Problem description: Could you copy every record exactly as it appears?

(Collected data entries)

*** Block opens ***

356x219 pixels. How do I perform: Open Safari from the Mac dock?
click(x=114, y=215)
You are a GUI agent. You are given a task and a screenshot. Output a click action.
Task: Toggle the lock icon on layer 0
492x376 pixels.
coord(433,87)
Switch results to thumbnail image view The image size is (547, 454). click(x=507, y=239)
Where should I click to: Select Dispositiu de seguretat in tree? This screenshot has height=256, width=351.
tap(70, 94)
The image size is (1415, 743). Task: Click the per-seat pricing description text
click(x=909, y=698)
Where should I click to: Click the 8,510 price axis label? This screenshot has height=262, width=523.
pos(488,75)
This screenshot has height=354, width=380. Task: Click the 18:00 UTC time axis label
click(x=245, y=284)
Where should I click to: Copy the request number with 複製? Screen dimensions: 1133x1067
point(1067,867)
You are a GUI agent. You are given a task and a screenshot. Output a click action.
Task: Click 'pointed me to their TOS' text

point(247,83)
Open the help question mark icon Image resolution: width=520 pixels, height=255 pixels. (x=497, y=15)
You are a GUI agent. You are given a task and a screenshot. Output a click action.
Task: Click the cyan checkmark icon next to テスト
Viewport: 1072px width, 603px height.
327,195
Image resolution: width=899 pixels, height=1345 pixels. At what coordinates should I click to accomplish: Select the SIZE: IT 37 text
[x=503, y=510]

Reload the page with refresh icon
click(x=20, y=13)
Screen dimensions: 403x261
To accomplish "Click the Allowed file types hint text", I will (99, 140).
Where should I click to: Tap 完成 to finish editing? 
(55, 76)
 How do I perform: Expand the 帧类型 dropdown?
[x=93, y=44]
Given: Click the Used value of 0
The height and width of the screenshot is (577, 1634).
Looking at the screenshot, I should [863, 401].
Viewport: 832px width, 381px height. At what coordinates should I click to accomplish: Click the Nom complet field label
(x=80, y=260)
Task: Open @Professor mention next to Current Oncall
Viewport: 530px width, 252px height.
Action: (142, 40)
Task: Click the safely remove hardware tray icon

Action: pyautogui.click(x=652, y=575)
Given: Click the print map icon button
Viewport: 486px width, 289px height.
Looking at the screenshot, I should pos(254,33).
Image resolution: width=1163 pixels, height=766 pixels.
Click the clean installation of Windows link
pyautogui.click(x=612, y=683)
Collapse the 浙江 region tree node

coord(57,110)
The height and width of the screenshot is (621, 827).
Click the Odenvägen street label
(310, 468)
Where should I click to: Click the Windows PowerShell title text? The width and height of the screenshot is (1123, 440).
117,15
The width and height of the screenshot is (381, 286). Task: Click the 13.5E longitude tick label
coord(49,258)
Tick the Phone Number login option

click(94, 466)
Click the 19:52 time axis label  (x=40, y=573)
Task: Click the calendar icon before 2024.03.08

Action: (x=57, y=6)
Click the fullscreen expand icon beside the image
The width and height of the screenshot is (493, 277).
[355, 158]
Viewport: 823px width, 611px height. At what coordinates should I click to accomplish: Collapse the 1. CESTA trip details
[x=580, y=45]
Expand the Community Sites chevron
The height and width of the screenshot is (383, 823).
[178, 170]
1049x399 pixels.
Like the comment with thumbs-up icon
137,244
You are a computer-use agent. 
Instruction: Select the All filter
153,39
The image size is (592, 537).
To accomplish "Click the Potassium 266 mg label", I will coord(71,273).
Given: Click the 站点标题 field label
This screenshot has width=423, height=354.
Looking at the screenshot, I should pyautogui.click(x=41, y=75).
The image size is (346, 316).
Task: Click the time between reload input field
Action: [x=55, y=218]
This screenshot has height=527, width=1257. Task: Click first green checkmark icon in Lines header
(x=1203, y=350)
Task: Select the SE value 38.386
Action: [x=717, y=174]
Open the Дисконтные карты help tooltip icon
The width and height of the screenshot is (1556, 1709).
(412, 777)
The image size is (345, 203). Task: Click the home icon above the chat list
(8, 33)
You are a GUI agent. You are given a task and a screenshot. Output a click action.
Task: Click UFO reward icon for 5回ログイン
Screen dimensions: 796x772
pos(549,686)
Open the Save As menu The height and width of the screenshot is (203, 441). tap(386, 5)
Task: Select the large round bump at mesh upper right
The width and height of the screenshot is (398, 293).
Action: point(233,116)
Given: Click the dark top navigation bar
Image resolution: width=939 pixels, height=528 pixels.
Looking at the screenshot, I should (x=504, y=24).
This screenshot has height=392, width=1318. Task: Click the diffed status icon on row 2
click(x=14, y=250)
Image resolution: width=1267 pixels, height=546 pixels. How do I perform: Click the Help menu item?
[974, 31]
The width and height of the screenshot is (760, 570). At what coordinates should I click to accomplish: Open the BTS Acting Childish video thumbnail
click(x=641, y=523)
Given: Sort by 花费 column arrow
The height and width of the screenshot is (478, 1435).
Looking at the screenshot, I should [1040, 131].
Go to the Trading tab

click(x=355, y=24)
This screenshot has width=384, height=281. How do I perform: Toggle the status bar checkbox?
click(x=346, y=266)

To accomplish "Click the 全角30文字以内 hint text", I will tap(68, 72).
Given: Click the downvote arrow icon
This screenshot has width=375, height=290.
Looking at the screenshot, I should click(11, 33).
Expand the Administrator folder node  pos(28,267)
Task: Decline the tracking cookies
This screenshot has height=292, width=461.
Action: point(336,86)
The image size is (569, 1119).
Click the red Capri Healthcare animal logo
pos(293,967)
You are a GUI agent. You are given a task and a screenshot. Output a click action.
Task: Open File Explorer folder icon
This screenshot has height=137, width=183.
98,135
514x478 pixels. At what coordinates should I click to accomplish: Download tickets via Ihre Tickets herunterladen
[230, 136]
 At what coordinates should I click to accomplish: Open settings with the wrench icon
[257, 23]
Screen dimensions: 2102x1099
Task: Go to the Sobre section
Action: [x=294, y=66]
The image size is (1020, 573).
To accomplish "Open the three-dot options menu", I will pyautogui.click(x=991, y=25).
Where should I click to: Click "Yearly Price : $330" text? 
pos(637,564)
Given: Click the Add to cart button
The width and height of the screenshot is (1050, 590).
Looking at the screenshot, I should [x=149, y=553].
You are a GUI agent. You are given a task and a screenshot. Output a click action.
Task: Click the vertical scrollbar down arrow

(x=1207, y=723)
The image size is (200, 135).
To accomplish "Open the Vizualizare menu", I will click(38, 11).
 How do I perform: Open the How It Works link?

*** Block closes ***

Exercise solution:
356x219 pixels. How do I perform: Open Safari from the Mac dock?
click(x=114, y=215)
You are a GUI agent. You are given a task and a screenshot. Output a click action.
Task: Toggle the lock icon on layer 0
492x376 pixels.
coord(433,87)
Switch results to thumbnail image view The image size is (547, 454). click(x=507, y=239)
Where should I click to: Select Dispositiu de seguretat in tree? This screenshot has height=256, width=351.
tap(70, 94)
The image size is (1415, 743). Task: Click the per-seat pricing description text
click(x=909, y=698)
Where should I click to: Click the 8,510 price axis label? This screenshot has height=262, width=523.
pos(488,75)
This screenshot has height=354, width=380. Task: Click the 18:00 UTC time axis label
click(x=245, y=284)
Where should I click to: Copy the request number with 複製? Screen dimensions: 1133x1067
point(1067,867)
You are a GUI agent. You are given a task and a screenshot. Output a click action.
Task: Click 'pointed me to their TOS' text

point(247,83)
Open the help question mark icon Image resolution: width=520 pixels, height=255 pixels. (x=497, y=15)
You are a GUI agent. You are given a task and a screenshot. Output a click action.
Task: Click the cyan checkmark icon next to テスト
Viewport: 1072px width, 603px height.
327,195
Image resolution: width=899 pixels, height=1345 pixels. At what coordinates should I click to accomplish: Select the SIZE: IT 37 text
[x=503, y=510]

Reload the page with refresh icon
click(x=20, y=13)
Screen dimensions: 403x261
To accomplish "Click the Allowed file types hint text", I will (99, 140).
Where should I click to: Tap 完成 to finish editing? 
(55, 76)
 How do I perform: Expand the 帧类型 dropdown?
[x=93, y=44]
Given: Click the Used value of 0
The height and width of the screenshot is (577, 1634).
Looking at the screenshot, I should [863, 401].
Viewport: 832px width, 381px height. At what coordinates should I click to accomplish: Click the Nom complet field label
(x=80, y=260)
Task: Open @Professor mention next to Current Oncall
Viewport: 530px width, 252px height.
Action: (142, 40)
Task: Click the safely remove hardware tray icon

Action: pyautogui.click(x=652, y=575)
Given: Click the print map icon button
Viewport: 486px width, 289px height.
Looking at the screenshot, I should pos(254,33).
Image resolution: width=1163 pixels, height=766 pixels.
Click the clean installation of Windows link
pyautogui.click(x=612, y=683)
Collapse the 浙江 region tree node

coord(57,110)
The height and width of the screenshot is (621, 827).
Click the Odenvägen street label
(310, 468)
Where should I click to: Click the Windows PowerShell title text? The width and height of the screenshot is (1123, 440).
117,15
The width and height of the screenshot is (381, 286). Task: Click the 13.5E longitude tick label
coord(49,258)
Tick the Phone Number login option

click(94, 466)
Click the 19:52 time axis label  (x=40, y=573)
Task: Click the calendar icon before 2024.03.08

Action: (x=57, y=6)
Click the fullscreen expand icon beside the image
The width and height of the screenshot is (493, 277).
[355, 158]
Viewport: 823px width, 611px height. At what coordinates should I click to accomplish: Collapse the 1. CESTA trip details
[x=580, y=45]
Expand the Community Sites chevron
The height and width of the screenshot is (383, 823).
[178, 170]
1049x399 pixels.
Like the comment with thumbs-up icon
137,244
You are a computer-use agent. 
Instruction: Select the All filter
153,39
The image size is (592, 537).
To accomplish "Click the Potassium 266 mg label", I will coord(71,273).
Given: Click the 站点标题 field label
This screenshot has width=423, height=354.
Looking at the screenshot, I should pyautogui.click(x=41, y=75).
The image size is (346, 316).
Task: Click the time between reload input field
Action: [x=55, y=218]
This screenshot has height=527, width=1257. Task: Click first green checkmark icon in Lines header
(x=1203, y=350)
Task: Select the SE value 38.386
Action: [x=717, y=174]
Open the Дисконтные карты help tooltip icon
The width and height of the screenshot is (1556, 1709).
(412, 777)
The image size is (345, 203). Task: Click the home icon above the chat list
(8, 33)
You are a GUI agent. You are given a task and a screenshot. Output a click action.
Task: Click UFO reward icon for 5回ログイン
Screen dimensions: 796x772
pos(549,686)
Open the Save As menu The height and width of the screenshot is (203, 441). tap(386, 5)
Task: Select the large round bump at mesh upper right
The width and height of the screenshot is (398, 293).
Action: point(233,116)
Given: Click the dark top navigation bar
Image resolution: width=939 pixels, height=528 pixels.
Looking at the screenshot, I should (x=504, y=24).
This screenshot has height=392, width=1318. Task: Click the diffed status icon on row 2
click(x=14, y=250)
Image resolution: width=1267 pixels, height=546 pixels. How do I perform: Click the Help menu item?
[974, 31]
The width and height of the screenshot is (760, 570). At what coordinates should I click to accomplish: Open the BTS Acting Childish video thumbnail
click(x=641, y=523)
Given: Sort by 花费 column arrow
The height and width of the screenshot is (478, 1435).
Looking at the screenshot, I should [1040, 131].
Go to the Trading tab

click(x=355, y=24)
This screenshot has width=384, height=281. How do I perform: Toggle the status bar checkbox?
click(x=346, y=266)

To accomplish "Click the 全角30文字以内 hint text", I will tap(68, 72).
Given: Click the downvote arrow icon
This screenshot has width=375, height=290.
Looking at the screenshot, I should click(11, 33).
Expand the Administrator folder node  pos(28,267)
Task: Decline the tracking cookies
This screenshot has height=292, width=461.
Action: point(336,86)
The image size is (569, 1119).
Click the red Capri Healthcare animal logo
pos(293,967)
You are a GUI agent. You are given a task and a screenshot. Output a click action.
Task: Open File Explorer folder icon
This screenshot has height=137, width=183.
98,135
514x478 pixels. At what coordinates should I click to accomplish: Download tickets via Ihre Tickets herunterladen
[230, 136]
 At what coordinates should I click to accomplish: Open settings with the wrench icon
[257, 23]
Screen dimensions: 2102x1099
Task: Go to the Sobre section
Action: [x=294, y=66]
The image size is (1020, 573).
To accomplish "Open the three-dot options menu", I will pyautogui.click(x=991, y=25).
Where should I click to: Click "Yearly Price : $330" text? 
pos(637,564)
Given: Click the Add to cart button
The width and height of the screenshot is (1050, 590).
Looking at the screenshot, I should [x=149, y=553].
You are a GUI agent. You are given a task and a screenshot. Output a click action.
Task: Click the vertical scrollbar down arrow

(x=1207, y=723)
The image size is (200, 135).
To accomplish "Open the Vizualizare menu", I will click(38, 11).
 How do I perform: Open the How It Works link?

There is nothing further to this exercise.